(Saved data entries)

►

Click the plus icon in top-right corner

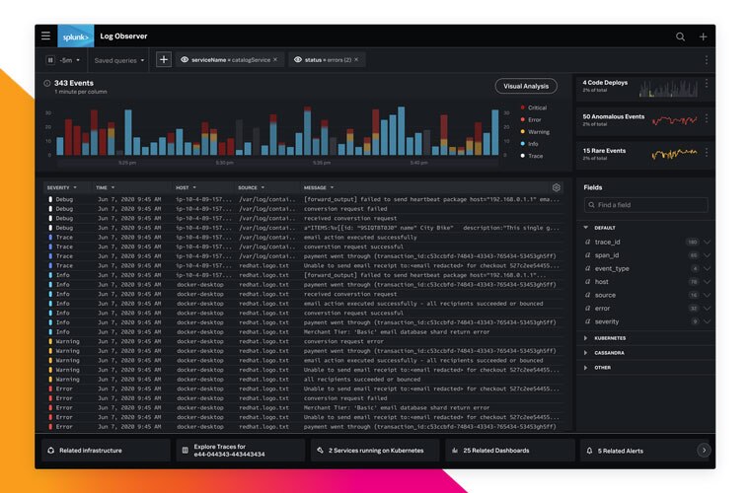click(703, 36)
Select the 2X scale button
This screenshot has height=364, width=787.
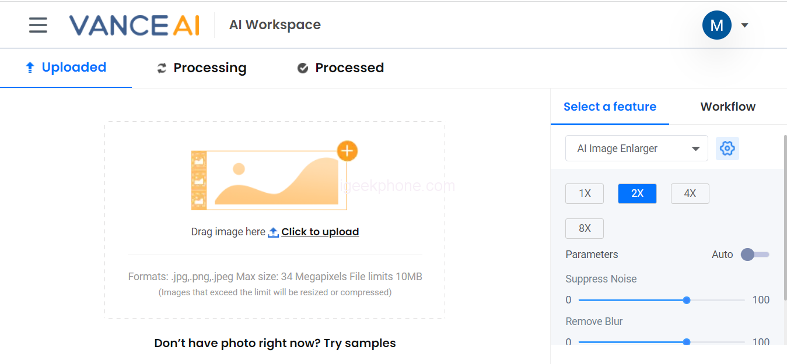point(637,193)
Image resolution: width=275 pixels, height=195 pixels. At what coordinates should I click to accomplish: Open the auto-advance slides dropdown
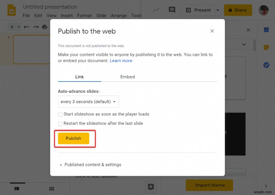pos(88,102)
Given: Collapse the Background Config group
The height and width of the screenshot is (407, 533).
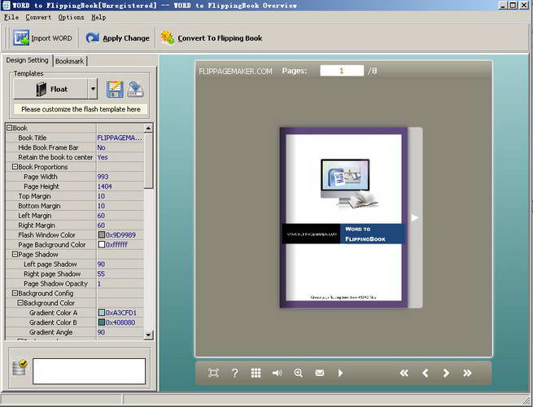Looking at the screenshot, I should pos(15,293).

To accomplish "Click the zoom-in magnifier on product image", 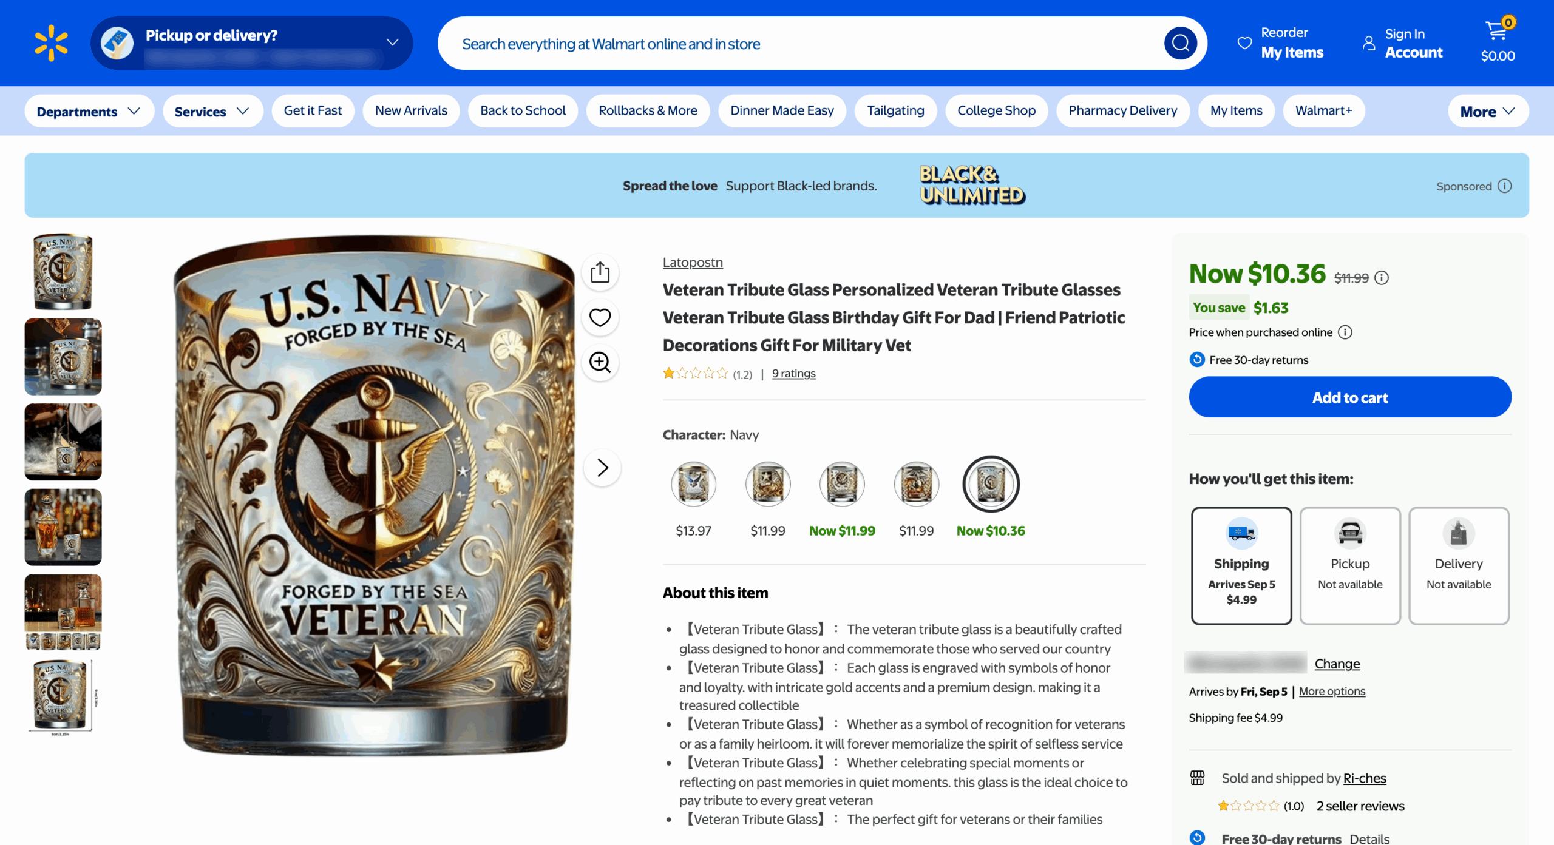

◄

» WORK ITEM
Repeat exactly the lines from the one containing "This screenshot has height=364, width=787." through the last line of the records above, both included, and leave out the pictures.

» ANSWER TO THIS EXERCISE
This screenshot has height=364, width=787.
point(637,193)
Image resolution: width=275 pixels, height=195 pixels. At what coordinates should I click to accomplish: Open the auto-advance slides dropdown
pos(88,102)
Given: Collapse the Background Config group
The height and width of the screenshot is (407, 533).
Looking at the screenshot, I should pos(15,293).

To accomplish "Click the zoom-in magnifier on product image", 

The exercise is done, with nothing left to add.